--- REQUIRED TASK 1 ---
In the forum thread, which Amazon service is suggested for querying a CSV file with SQL?
--- REQUIRED TASK 2 ---
Quote the forum thread verbatim from "Eg: list [a,b]" to "file using SQL.".

--- PAGE EXCERPT ---
+--

Reputation: 7
How can I read a csv file from s3 without few values.
Eg: list [a,b]
Except the values a and b. I need to read all the other values in the csv. I know how to read the whole csv from s3. sqlContext.read.csv(s3_path, header=True)
but how do I exclude these 2 values from the file and read the rest of the file.
Upvotes: 0
Views: 418
Reputation: 269101
If you were wanting to get just a few rows, you could use S3 Select and Glacier Select – Retrieving Subsets of Objects | AWS News Blog. This is a way to run SQL against an S3 object without downloading it.
Alternatively, you could use Amazon Athena to query a CSV file using SQL.
However, it might simply be easier to download the whole file and do the processing locally in your Python app.
Upvotes: 0
Reputation: 77827
You don't. A file is a sequential storage medium. A CSV file is a form of text file: it's character-indexed. Therefore, to exclude columns, you have to first read and process the characters to find the column boundaries.
Even if you could magically find those boundaries, you would have to seek
past those locations; this would likely cost you more time than simply reading and ignoring the characters, since you would be interrupting the usual, smooth block-transfer instructions that drive most file buffering.
As the comments tell you, simply read the file as is and discard the unwanted data as part of your data cleansing. If you need the file repeatedly, then cleanse it once, and use that version for your program.
Upvotes: 1

+--

--- STORED DATA ---
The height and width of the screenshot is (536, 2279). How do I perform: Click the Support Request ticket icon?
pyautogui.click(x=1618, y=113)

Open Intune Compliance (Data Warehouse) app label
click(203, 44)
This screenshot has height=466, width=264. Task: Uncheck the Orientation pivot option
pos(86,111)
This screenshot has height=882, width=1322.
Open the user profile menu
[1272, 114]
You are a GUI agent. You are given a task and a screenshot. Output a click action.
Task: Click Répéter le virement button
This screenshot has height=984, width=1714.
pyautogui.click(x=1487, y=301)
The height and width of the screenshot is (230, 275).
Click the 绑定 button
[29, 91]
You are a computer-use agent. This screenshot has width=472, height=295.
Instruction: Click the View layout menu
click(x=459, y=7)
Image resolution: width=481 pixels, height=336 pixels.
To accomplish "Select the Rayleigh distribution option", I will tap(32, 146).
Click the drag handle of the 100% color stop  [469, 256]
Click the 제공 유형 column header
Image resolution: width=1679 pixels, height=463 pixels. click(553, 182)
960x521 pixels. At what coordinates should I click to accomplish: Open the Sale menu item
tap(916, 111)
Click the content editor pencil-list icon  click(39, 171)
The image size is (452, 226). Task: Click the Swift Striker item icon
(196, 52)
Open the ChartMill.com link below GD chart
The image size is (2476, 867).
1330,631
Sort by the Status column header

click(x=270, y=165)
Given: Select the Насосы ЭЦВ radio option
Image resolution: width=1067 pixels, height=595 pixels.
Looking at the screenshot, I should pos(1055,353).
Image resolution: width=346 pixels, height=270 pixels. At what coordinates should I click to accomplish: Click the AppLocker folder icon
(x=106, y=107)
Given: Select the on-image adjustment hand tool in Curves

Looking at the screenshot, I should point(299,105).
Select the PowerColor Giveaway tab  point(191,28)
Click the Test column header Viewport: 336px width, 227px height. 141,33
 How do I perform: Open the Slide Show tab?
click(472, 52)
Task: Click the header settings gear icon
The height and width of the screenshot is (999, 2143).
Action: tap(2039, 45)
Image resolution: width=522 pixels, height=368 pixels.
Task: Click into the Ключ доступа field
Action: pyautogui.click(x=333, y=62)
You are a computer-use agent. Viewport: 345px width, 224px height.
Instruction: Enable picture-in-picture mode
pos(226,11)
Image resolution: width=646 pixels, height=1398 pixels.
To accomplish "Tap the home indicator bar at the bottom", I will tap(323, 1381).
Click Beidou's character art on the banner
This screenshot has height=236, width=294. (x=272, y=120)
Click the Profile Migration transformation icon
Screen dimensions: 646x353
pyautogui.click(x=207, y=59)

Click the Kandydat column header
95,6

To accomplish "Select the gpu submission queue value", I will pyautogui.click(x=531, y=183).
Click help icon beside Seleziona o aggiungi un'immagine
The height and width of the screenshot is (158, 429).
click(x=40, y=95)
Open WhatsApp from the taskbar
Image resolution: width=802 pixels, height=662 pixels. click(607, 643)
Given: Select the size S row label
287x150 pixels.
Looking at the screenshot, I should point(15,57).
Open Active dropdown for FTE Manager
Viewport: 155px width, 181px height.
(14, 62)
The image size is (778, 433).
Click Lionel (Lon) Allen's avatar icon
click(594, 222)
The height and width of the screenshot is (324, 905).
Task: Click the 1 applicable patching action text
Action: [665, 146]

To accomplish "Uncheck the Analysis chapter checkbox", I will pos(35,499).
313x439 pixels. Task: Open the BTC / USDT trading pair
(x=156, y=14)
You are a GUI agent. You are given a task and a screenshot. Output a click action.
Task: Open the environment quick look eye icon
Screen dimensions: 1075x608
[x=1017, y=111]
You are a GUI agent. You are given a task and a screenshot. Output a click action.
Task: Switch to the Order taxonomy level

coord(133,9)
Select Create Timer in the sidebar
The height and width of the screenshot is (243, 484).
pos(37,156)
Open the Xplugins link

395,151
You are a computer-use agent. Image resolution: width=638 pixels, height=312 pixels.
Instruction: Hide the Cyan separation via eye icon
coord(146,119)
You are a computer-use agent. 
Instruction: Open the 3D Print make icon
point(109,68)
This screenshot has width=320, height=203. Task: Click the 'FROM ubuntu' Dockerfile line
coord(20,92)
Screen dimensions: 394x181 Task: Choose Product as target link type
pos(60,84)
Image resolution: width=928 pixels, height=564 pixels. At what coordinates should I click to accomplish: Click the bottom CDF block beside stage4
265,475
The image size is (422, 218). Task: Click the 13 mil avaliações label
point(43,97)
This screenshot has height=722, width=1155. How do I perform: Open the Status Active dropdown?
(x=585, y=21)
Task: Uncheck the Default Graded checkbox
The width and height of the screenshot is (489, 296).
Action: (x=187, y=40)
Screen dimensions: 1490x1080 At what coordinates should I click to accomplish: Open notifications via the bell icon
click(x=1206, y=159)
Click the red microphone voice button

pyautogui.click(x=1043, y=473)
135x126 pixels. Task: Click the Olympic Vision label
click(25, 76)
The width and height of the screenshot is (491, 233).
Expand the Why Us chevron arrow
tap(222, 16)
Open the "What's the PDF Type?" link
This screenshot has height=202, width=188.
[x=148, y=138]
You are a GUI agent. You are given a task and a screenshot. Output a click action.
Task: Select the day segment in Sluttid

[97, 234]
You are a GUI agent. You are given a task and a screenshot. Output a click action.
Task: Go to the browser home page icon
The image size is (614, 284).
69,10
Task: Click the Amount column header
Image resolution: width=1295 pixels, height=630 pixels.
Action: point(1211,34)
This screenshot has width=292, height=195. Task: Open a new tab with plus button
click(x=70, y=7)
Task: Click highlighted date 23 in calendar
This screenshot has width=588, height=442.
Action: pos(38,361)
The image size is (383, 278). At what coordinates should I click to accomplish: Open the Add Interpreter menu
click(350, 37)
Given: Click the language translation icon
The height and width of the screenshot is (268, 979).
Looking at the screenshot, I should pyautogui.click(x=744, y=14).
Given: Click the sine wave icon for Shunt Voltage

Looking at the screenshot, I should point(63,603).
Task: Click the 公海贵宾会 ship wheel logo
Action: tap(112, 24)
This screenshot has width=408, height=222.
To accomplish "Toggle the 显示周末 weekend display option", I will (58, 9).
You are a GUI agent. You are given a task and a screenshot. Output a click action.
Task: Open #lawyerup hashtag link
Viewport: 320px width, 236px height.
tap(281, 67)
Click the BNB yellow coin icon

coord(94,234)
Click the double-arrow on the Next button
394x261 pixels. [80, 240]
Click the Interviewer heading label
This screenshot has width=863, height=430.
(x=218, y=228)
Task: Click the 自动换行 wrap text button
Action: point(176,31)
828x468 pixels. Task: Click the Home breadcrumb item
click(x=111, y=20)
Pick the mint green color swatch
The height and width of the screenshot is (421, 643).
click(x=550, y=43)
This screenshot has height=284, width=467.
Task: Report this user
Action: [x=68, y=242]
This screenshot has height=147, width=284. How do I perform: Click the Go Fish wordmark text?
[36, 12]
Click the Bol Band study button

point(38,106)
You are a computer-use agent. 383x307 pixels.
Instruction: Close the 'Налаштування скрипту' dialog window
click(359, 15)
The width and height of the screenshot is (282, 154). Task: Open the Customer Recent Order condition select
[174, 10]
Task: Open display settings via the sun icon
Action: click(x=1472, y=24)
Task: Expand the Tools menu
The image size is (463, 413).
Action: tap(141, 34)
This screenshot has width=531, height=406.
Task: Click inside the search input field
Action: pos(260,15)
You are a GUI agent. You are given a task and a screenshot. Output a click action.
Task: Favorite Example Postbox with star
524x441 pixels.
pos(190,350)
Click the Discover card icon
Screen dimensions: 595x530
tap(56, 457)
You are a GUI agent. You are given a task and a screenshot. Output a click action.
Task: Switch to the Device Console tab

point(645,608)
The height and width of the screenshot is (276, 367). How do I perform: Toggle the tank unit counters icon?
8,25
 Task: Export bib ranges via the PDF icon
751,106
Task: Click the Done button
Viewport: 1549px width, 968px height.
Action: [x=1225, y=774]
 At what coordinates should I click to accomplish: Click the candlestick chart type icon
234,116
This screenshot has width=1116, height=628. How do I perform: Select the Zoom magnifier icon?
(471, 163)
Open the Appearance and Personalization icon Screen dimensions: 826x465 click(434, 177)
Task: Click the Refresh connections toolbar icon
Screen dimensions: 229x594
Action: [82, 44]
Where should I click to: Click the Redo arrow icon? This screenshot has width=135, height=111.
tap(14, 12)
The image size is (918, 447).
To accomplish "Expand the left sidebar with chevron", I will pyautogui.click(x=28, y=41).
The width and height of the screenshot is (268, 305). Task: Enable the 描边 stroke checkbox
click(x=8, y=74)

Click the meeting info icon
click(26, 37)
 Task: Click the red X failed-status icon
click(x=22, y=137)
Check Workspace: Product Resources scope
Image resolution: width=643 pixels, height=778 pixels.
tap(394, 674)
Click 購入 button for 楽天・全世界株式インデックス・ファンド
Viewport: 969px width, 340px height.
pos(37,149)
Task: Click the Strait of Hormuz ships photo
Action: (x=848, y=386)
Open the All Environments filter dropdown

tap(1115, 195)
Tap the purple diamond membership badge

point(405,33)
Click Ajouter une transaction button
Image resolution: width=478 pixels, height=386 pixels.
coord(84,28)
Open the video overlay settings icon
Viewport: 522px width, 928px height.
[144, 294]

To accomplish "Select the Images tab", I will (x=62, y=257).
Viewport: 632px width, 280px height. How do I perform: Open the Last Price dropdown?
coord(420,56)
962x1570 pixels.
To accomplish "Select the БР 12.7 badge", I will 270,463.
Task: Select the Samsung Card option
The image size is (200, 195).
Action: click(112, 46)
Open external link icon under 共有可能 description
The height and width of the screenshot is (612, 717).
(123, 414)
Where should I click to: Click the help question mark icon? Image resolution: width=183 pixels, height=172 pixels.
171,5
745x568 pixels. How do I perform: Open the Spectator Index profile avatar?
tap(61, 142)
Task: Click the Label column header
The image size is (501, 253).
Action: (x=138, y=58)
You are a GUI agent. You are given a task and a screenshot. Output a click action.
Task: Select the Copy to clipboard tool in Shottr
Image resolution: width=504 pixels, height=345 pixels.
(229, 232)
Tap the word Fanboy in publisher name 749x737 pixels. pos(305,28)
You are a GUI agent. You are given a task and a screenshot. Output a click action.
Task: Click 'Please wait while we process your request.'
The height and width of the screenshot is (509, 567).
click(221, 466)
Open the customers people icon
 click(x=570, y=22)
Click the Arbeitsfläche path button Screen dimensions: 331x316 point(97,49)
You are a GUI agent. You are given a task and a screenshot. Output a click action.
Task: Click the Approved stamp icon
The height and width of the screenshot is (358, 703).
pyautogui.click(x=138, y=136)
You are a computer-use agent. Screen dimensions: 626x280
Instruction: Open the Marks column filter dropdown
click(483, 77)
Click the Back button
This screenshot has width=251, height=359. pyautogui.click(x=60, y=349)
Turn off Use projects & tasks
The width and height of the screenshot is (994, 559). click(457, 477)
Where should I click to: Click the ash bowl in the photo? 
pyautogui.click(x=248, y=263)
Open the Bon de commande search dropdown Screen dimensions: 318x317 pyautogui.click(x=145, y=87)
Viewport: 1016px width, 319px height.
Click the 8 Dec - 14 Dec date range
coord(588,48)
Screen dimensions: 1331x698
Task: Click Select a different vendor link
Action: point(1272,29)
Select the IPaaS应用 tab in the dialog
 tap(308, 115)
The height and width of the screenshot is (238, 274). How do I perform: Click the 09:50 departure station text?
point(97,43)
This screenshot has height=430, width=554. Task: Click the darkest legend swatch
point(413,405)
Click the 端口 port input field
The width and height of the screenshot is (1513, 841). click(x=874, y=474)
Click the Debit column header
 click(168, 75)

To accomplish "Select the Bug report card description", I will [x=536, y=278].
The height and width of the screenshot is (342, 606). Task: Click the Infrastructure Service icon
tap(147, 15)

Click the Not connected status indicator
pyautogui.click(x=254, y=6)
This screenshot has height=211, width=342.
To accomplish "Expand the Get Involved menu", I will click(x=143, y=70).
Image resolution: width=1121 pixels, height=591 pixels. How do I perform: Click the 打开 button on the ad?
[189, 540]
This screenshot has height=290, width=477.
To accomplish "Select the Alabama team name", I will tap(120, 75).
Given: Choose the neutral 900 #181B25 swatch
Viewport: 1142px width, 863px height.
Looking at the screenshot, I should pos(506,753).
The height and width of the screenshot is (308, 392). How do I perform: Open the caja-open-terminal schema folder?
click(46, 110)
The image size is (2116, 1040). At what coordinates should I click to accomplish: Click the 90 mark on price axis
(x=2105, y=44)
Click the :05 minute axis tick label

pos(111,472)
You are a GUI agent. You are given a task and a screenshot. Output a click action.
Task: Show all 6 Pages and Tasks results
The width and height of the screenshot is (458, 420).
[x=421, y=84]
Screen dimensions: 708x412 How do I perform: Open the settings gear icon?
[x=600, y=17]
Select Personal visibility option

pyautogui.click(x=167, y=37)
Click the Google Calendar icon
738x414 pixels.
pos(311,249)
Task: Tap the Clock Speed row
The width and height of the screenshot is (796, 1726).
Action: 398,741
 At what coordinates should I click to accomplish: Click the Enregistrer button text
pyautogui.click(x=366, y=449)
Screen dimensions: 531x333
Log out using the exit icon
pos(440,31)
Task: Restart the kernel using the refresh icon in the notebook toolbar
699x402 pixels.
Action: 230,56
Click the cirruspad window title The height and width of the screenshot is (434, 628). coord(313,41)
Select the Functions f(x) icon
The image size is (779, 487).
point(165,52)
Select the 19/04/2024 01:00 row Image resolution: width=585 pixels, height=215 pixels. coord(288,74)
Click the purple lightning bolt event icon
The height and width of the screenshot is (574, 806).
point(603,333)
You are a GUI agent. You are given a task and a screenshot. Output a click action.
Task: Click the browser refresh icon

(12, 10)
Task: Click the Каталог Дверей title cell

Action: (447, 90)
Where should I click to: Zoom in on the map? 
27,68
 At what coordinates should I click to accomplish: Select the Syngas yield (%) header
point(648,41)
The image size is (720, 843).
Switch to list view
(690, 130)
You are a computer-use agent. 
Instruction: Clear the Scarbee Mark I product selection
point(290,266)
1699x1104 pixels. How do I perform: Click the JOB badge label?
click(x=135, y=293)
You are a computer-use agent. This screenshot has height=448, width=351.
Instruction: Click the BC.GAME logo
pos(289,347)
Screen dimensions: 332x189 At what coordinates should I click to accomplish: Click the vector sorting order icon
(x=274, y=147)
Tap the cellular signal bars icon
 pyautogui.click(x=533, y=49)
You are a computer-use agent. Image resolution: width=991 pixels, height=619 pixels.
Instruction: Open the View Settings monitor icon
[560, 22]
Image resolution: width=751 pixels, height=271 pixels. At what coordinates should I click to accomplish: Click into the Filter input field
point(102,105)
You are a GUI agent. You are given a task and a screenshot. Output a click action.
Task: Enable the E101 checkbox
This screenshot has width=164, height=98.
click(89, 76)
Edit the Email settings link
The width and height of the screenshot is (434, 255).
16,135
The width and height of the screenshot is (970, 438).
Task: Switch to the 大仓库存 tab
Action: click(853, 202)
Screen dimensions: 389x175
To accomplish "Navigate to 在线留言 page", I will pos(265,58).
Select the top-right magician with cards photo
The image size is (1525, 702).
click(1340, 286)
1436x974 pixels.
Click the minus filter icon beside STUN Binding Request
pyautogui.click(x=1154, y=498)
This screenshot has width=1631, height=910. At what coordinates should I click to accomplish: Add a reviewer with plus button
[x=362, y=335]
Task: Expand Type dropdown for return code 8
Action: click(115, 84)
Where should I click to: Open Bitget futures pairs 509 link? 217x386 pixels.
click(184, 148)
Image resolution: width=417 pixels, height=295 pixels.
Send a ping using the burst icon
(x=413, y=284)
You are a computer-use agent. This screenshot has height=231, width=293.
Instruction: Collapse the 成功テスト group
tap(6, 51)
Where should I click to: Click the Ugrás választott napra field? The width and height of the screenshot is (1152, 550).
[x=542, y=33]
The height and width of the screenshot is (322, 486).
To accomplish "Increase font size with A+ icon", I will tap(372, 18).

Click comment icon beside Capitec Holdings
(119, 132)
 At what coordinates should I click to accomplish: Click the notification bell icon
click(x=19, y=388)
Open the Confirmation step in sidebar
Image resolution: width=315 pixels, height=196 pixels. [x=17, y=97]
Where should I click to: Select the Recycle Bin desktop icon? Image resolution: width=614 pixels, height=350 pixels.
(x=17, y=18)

+--

--- TASK SOLUTION 1 ---
Amazon Athena

--- TASK SOLUTION 2 ---
Eg: list [a,b]
Except the values a and b. I need to read all the other values in the csv. I know how to read the whole csv from s3. sqlContext.read.csv(s3_path, header=True)
but how do I exclude these 2 values from the file and read the rest of the file.
Upvotes: 0
Views: 418
Reputation: 269101
If you were wanting to get just a few rows, you could use S3 Select and Glacier Select – Retrieving Subsets of Objects | AWS News Blog. This is a way to run SQL against an S3 object without downloading it.
Alternatively, you could use Amazon Athena to query a CSV file using SQL.